Aleksa Novaković

No. 17 – Falco KC Szombathely
- Position: Small forward
- League: Nemzeti Bajnokság I/A

Personal information
- Born: 30 August 1996 (age 29) Belgrade, FR Yugoslavia
- Nationality: Serbian
- Listed height: 2.00 m (6 ft 7 in)
- Listed weight: 102 kg (225 lb)

Career information
- High school: Findlay Prep (Henderson, Nevada)
- College: Eastern Illinois (2015–2016)
- NBA draft: 2018: undrafted
- Playing career: 2016–present

Career history
- 2016: We're Basket Ortona
- 2016–2017: Nuovo Basket Aquilano
- 2017–2019: Mladost Zemun
- 2019–2020: Novi Pazar
- 2020–2023: Borac Čačak
- 2023–2024: BC Nizhny Novgorod
- 2024–present: Falco KC Szombathely

= Aleksa Novaković =

Serbian basketball player

Aleksa Novaković (Алекса Новаковић; born 30 August 1996) is a Serbian professional basketball player for Falco KC Szombathely of the Hungarian Basketball League. He played college basketball for the Eastern Illinois Panthers.

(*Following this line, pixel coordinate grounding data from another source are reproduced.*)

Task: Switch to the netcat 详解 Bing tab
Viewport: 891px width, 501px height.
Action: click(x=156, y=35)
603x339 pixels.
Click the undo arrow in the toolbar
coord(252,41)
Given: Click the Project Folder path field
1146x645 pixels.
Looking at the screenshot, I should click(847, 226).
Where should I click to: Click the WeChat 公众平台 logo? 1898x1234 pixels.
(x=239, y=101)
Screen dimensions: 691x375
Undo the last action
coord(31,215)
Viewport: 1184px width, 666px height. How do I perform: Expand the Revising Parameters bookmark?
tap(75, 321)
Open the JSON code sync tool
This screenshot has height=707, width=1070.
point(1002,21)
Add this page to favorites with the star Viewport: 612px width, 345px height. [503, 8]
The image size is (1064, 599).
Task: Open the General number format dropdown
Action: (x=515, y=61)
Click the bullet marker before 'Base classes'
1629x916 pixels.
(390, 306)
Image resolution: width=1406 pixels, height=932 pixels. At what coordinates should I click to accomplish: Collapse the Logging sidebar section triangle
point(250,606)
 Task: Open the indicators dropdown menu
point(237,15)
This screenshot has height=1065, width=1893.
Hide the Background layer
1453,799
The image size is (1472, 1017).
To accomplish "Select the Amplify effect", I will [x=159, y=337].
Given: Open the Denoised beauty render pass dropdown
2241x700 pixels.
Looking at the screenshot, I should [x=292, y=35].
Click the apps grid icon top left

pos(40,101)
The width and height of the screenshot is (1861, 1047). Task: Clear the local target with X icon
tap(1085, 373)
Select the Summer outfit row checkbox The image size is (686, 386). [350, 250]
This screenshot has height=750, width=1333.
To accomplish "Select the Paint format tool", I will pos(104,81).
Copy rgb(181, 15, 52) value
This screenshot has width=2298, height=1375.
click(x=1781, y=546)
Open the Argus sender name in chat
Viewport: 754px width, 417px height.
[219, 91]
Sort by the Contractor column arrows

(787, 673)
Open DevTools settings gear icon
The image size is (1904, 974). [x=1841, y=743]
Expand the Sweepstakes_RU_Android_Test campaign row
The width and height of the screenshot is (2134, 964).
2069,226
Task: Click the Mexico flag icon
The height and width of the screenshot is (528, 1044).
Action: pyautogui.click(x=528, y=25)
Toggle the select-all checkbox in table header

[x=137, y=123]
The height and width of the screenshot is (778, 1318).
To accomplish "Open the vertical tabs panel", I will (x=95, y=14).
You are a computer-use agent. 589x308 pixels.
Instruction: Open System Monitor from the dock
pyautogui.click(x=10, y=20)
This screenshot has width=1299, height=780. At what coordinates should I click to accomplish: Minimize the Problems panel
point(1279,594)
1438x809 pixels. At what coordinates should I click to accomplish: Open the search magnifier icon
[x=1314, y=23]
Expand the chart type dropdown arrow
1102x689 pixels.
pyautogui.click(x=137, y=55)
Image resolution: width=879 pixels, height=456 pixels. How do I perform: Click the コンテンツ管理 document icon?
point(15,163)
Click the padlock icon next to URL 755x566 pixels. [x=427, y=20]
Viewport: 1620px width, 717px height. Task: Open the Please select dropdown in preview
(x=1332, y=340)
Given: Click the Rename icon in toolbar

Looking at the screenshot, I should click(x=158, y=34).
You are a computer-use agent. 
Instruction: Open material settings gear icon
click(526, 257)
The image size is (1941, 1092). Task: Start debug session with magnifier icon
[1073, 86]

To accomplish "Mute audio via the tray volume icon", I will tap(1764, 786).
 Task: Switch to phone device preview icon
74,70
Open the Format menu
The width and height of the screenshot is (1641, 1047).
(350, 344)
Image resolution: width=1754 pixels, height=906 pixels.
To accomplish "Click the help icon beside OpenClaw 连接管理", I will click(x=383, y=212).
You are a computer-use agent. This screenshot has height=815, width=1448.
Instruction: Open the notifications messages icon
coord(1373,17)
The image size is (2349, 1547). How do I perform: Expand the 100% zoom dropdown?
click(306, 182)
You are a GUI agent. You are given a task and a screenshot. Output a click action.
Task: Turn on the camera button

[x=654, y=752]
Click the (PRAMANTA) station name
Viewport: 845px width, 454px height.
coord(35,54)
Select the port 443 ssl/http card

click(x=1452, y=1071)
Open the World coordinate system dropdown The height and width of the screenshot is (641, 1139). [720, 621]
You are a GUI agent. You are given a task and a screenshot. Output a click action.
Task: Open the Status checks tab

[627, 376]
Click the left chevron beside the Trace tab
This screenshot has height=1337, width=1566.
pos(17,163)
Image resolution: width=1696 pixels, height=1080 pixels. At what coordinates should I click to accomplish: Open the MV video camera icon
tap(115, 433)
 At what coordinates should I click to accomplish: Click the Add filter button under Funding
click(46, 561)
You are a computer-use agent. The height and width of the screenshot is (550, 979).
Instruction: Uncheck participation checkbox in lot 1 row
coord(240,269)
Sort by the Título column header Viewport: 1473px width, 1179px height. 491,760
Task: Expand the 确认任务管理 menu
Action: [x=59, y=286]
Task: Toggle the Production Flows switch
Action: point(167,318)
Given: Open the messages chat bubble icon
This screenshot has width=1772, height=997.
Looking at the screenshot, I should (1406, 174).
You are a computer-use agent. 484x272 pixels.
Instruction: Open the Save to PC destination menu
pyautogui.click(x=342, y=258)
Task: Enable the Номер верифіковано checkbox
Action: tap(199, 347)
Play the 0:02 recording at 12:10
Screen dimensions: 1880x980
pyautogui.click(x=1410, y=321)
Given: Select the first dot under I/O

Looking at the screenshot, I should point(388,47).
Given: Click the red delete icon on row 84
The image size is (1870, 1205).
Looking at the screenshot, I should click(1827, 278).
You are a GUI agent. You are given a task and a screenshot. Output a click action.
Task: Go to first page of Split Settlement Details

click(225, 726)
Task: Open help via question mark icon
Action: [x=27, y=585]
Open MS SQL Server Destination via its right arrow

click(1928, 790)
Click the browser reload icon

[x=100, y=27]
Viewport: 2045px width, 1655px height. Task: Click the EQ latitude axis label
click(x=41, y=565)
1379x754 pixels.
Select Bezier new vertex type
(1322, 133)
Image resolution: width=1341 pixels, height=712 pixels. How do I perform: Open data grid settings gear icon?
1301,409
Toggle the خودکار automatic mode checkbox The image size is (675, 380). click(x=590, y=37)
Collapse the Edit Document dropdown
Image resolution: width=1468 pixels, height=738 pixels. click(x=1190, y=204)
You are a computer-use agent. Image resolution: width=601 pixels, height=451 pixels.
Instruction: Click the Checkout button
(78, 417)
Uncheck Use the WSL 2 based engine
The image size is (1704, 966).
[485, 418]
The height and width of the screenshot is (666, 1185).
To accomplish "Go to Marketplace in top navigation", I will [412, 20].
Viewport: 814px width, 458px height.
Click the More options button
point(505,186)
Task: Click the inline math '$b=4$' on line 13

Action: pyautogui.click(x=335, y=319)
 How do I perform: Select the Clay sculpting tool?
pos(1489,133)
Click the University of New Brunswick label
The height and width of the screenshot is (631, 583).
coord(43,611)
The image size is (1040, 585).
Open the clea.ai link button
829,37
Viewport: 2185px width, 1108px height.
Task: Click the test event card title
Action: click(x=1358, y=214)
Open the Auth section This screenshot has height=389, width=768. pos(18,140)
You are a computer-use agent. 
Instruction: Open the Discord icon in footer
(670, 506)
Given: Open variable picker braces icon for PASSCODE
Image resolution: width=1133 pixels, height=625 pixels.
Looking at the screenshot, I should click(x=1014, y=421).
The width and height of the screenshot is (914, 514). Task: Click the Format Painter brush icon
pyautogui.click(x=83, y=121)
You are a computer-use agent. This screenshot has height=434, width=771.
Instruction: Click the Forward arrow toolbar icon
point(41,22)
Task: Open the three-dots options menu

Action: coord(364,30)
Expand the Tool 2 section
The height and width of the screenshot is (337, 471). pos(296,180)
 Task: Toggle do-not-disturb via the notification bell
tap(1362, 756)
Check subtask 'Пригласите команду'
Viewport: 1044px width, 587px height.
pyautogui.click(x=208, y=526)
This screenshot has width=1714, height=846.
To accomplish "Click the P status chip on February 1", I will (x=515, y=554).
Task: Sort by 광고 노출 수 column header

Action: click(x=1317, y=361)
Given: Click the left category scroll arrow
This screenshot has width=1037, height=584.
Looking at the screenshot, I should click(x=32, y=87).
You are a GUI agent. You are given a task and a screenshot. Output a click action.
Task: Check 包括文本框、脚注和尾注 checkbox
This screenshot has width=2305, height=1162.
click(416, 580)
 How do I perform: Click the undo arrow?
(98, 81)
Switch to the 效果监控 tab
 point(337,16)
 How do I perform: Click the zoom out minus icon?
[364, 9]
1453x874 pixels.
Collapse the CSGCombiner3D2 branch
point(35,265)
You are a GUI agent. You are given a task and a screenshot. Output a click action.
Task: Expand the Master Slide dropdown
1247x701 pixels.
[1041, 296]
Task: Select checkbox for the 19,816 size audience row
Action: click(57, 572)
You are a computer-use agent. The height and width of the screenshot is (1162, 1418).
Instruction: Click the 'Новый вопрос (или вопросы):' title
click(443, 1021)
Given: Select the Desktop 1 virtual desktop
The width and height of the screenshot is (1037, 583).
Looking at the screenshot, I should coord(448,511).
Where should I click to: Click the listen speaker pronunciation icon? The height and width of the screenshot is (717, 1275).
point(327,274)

== High school and college career ==
Novaković moved to U.S. to play high school basketball at Findlay Prep in Henderson, Nevada.

As a college basketball player, Novaković played his freshman year with the Eastern Illinois Panthers. He appeared in 8 games (all off the bench) in their 2015–16 season, averaging 0.6 points, 0.9 rebounds, and 0.5 assists per game. He left the Panthers after his freshman year.

== Professional career ==
After his college basketball career, Novaković played for Italian teams We're Basket Ortona and Nuovo Basket Aquilano in the 2016–17 season. Novaković played for Mladost Zemun and Novi Pazar of the Serbian League before joining Borac Čačak in 2020. On 25 June 2022, he signed a two-year contract extension with Borac Čačak. On August 14th 2023 BC Pari Nizhny Novgorod announced that they signed one-year contract with Novaković.

== National team career ==
In June 2022, Serbia national team head coach Svetislav Pešić added Novaković to the 20-man roster for the third window games at the 2023 FIBA Basketball World Cup qualification.